◆ WHAT THE EXERCISE ASKS: Working through the data below, reproduce word for word the line with "Viewport: 550px width, 407px height." and every line after it, both ends included, and omit the pictures.

◆ EXERCISE INPUTS:
[Start of Attachment]

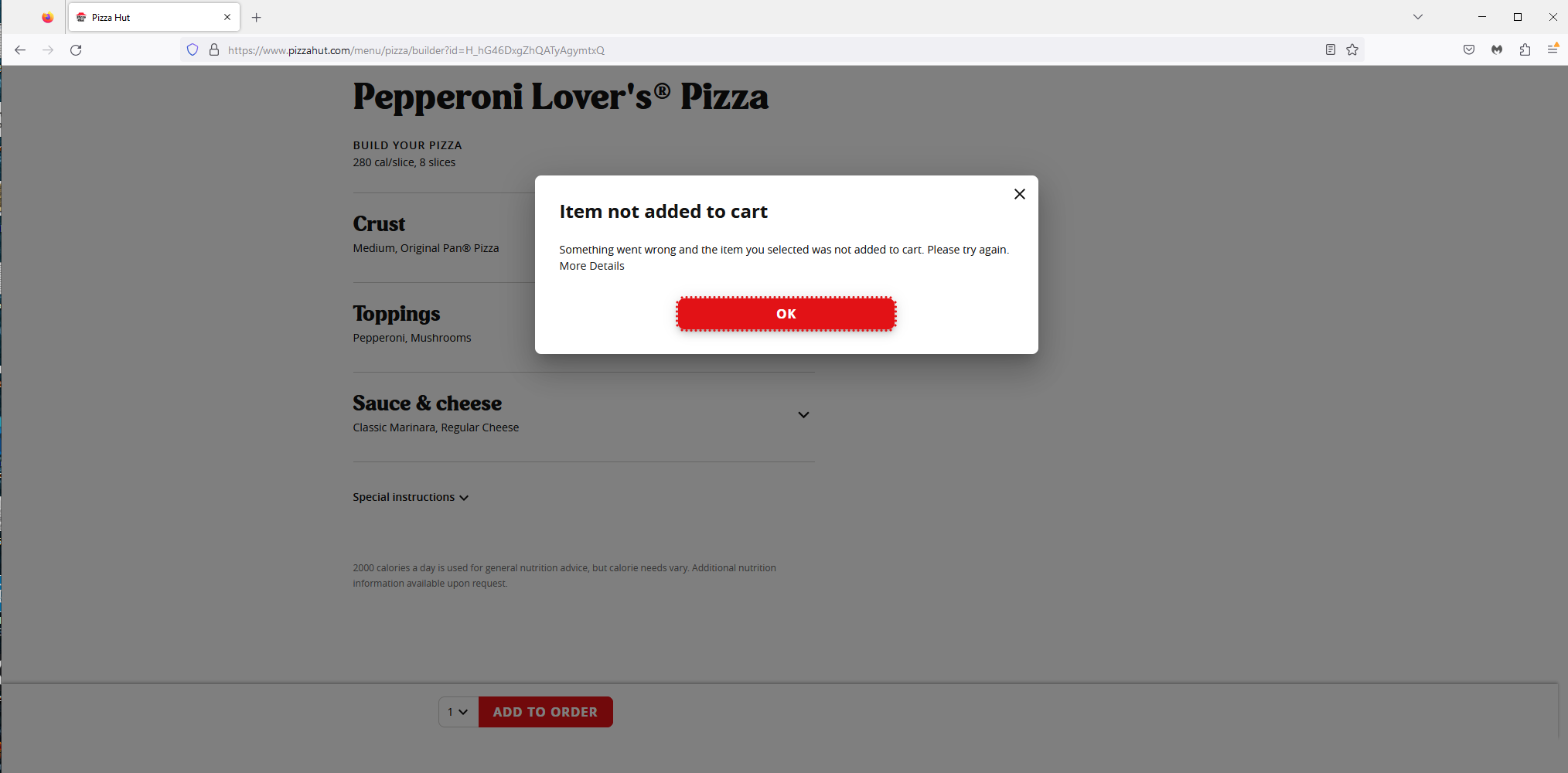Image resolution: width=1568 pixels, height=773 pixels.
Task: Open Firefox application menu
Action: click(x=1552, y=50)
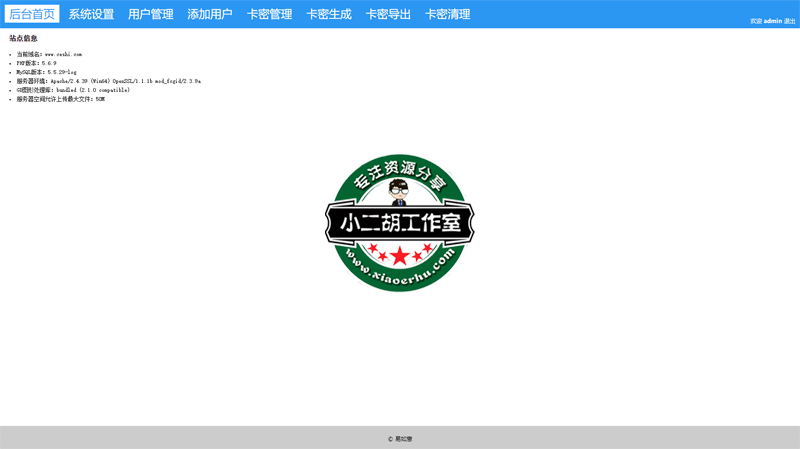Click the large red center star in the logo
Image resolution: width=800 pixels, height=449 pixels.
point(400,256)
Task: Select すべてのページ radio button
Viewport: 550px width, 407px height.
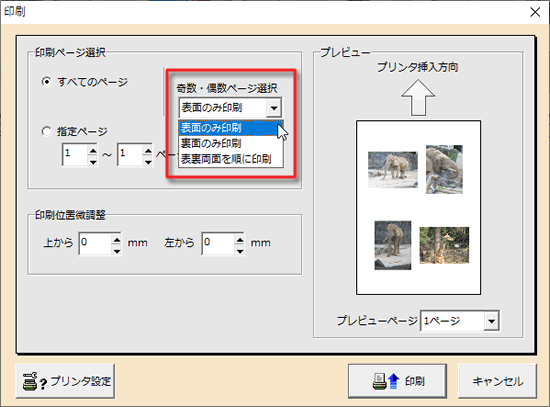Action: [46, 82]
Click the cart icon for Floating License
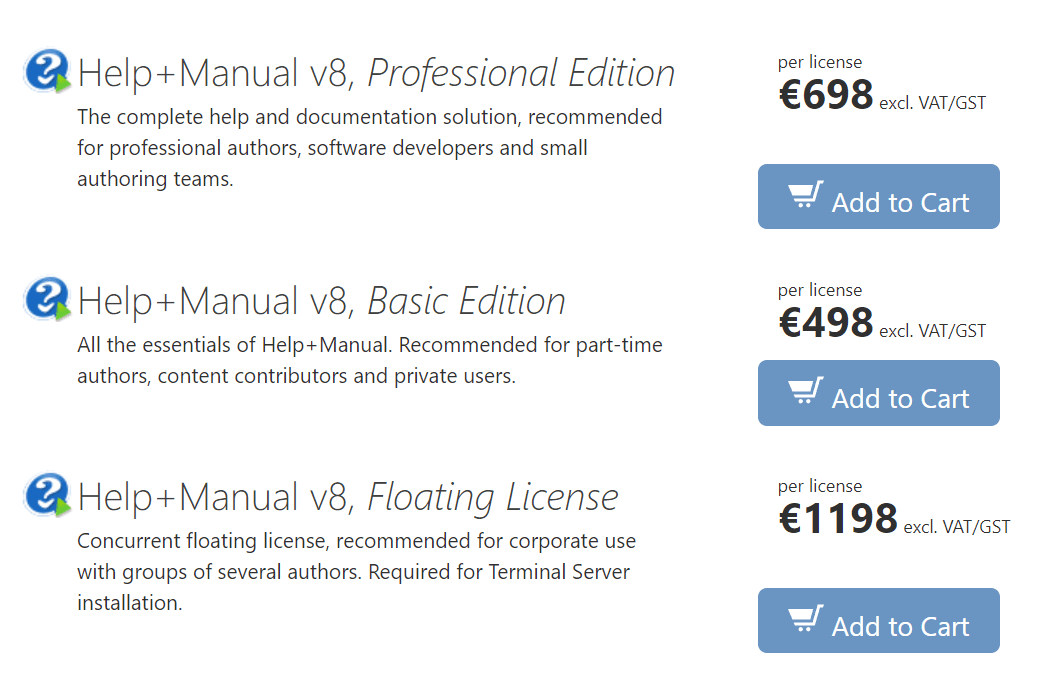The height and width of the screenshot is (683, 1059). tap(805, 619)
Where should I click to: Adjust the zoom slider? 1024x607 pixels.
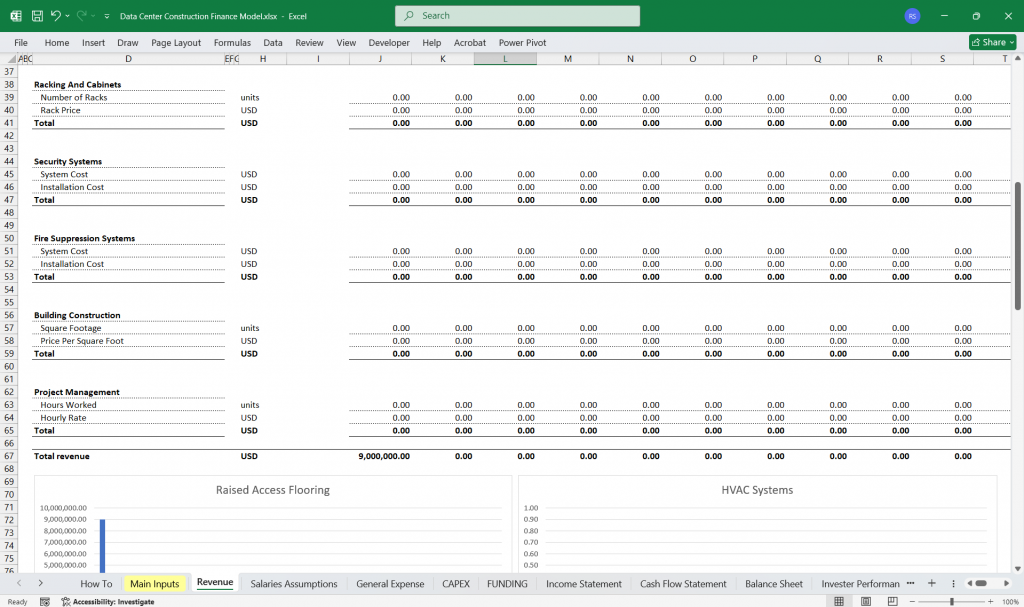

[End of Attachment]

◆ SOLVED EXERCISE:
Viewport: 550px width, 407px height.
Action: [46, 82]
Click the cart icon for Floating License
The height and width of the screenshot is (683, 1059). tap(805, 619)
Where should I click to: Adjust the zoom slider? 1024x607 pixels.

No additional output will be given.